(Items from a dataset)
======

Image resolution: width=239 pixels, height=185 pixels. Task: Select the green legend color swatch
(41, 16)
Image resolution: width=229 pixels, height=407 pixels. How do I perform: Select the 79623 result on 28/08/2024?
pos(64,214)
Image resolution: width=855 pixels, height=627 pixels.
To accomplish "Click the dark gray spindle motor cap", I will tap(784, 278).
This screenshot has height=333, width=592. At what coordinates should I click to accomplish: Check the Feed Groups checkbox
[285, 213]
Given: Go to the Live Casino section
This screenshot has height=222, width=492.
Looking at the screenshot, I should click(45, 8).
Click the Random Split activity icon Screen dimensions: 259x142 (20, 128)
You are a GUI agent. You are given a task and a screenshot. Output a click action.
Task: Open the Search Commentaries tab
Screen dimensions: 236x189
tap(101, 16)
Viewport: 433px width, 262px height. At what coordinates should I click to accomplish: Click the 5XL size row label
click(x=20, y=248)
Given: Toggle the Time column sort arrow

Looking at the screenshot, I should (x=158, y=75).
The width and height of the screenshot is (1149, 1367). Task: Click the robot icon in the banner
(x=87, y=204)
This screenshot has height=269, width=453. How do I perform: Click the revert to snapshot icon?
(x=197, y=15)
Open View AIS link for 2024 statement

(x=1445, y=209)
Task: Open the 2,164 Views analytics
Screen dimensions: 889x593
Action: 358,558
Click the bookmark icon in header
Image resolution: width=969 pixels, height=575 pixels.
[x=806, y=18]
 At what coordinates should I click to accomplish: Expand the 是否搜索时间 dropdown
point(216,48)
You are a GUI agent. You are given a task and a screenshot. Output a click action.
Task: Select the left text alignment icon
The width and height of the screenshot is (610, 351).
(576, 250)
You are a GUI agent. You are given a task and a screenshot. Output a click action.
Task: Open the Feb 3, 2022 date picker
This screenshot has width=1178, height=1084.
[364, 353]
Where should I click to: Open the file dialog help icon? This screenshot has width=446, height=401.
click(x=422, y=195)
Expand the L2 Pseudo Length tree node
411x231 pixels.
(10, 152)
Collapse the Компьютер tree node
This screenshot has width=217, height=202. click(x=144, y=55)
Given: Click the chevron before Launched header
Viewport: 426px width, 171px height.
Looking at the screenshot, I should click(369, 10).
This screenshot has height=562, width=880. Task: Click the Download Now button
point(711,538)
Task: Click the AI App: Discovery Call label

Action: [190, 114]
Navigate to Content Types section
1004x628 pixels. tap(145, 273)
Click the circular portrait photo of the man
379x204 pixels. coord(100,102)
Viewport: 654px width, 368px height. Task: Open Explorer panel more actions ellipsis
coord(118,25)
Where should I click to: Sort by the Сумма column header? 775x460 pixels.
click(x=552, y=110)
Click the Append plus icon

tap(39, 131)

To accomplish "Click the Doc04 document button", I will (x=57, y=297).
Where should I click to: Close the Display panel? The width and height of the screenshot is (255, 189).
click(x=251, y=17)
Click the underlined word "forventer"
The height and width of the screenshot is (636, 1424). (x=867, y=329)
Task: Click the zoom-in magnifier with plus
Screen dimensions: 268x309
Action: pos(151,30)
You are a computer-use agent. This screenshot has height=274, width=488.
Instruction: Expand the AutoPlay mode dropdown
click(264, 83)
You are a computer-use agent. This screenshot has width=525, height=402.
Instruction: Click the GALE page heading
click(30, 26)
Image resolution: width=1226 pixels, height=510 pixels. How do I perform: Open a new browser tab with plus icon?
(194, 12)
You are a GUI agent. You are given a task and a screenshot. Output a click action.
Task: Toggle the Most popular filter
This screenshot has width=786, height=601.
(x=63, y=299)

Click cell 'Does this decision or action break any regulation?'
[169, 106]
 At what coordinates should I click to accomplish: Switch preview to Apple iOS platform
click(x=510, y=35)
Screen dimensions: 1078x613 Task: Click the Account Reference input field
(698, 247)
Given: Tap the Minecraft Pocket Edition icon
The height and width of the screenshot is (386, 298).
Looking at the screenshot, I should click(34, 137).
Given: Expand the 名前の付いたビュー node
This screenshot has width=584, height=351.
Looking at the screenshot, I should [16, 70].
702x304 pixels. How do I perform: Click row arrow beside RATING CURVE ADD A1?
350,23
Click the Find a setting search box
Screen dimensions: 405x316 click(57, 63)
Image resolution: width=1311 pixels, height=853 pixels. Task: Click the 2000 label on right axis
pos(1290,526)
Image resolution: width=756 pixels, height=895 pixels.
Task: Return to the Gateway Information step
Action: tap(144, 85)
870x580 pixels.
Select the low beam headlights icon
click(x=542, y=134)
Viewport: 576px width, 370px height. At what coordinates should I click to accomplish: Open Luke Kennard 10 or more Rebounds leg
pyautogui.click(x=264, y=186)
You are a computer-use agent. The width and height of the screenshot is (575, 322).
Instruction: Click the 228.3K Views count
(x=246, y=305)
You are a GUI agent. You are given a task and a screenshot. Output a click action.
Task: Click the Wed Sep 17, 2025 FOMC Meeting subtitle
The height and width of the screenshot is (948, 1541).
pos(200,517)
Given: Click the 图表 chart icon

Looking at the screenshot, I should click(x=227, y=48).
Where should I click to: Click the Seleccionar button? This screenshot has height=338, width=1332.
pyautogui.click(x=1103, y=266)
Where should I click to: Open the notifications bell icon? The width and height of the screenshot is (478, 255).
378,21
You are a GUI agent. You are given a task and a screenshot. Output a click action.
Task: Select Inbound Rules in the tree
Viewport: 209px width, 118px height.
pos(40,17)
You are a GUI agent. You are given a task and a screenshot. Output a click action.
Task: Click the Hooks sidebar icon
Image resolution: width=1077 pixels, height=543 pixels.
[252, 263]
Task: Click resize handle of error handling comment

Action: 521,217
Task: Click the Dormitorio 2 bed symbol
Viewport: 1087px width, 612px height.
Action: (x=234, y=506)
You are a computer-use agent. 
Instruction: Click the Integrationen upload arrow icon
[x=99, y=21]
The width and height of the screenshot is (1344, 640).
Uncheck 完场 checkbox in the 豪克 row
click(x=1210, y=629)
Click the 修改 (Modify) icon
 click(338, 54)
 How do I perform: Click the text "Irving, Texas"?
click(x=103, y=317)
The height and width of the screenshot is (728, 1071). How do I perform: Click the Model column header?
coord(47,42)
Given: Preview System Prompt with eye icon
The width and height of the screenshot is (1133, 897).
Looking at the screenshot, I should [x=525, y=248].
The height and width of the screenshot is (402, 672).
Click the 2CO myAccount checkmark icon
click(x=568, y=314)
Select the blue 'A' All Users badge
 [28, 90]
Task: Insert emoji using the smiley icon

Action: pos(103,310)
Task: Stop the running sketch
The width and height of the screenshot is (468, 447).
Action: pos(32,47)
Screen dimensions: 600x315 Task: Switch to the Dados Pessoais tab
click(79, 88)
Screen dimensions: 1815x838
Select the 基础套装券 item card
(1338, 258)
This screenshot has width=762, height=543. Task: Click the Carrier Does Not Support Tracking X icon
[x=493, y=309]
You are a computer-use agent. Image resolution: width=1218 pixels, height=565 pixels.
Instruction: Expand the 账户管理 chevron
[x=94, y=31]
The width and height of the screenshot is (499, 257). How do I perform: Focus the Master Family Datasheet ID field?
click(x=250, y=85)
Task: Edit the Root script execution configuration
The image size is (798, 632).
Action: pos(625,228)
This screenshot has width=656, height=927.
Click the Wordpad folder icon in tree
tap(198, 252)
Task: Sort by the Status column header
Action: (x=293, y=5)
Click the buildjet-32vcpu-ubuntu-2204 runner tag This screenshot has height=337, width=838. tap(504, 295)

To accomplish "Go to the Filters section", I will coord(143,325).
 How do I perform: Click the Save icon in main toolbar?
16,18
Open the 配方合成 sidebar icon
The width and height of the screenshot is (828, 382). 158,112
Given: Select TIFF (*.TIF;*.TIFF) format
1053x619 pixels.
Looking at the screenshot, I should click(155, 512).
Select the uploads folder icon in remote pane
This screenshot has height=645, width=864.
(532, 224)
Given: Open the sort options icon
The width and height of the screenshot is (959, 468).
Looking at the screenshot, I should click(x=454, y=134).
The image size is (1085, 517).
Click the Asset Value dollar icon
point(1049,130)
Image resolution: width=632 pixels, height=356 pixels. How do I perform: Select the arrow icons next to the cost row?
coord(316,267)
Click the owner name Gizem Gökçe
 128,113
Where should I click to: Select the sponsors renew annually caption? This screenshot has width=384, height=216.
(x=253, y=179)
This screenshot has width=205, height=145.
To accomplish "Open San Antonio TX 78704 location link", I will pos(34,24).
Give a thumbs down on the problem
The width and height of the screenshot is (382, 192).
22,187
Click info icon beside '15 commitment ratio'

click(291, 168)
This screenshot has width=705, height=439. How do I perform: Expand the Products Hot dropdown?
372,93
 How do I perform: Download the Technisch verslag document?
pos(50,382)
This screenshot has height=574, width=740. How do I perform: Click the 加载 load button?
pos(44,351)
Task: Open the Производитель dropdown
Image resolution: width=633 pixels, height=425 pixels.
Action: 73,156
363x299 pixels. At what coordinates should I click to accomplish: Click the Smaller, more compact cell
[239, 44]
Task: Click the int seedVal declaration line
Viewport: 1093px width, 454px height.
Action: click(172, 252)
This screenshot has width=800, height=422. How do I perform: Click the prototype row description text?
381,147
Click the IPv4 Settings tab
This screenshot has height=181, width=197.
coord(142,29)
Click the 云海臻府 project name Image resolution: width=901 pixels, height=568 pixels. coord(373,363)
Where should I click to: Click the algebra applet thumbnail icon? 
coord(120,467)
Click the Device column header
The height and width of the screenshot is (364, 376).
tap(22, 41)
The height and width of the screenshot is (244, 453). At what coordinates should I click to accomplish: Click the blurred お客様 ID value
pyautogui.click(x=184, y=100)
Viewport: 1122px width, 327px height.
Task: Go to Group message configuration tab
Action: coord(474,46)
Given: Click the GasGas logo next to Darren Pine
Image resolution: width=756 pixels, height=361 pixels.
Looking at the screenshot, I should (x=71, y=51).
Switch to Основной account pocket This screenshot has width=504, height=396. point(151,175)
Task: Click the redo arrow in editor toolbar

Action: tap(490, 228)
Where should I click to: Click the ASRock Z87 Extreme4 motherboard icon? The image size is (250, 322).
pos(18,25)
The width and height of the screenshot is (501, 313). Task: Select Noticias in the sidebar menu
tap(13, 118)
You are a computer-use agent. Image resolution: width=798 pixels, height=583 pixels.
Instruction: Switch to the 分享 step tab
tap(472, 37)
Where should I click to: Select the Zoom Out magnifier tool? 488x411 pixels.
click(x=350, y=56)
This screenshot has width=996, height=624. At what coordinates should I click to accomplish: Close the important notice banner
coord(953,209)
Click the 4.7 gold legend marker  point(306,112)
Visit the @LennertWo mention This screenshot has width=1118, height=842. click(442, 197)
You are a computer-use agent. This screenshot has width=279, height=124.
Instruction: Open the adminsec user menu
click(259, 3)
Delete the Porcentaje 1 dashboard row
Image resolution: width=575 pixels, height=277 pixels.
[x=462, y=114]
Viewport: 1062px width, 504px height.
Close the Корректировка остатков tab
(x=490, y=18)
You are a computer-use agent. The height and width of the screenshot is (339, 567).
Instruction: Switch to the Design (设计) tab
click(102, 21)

======

_WHAT TO PRODUCE_
Which of the lines above carry the string "computer"? Copy every one.

_RESPONSE TO THIS EXERCISE_
You are a computer-use agent. This screenshot has height=274, width=488.
You are a computer-use agent. This screenshot has width=525, height=402.
You are a computer-use agent. The width and height of the screenshot is (575, 322).
You are a computer-use agent. 
You are a computer-use agent. Image resolution: width=1218 pixels, height=565 pixels.
You are a computer-use agent. Image resolution: width=798 pixels, height=583 pixels.
You are a computer-use agent. This screenshot has width=279, height=124.
You are a computer-use agent. The height and width of the screenshot is (339, 567).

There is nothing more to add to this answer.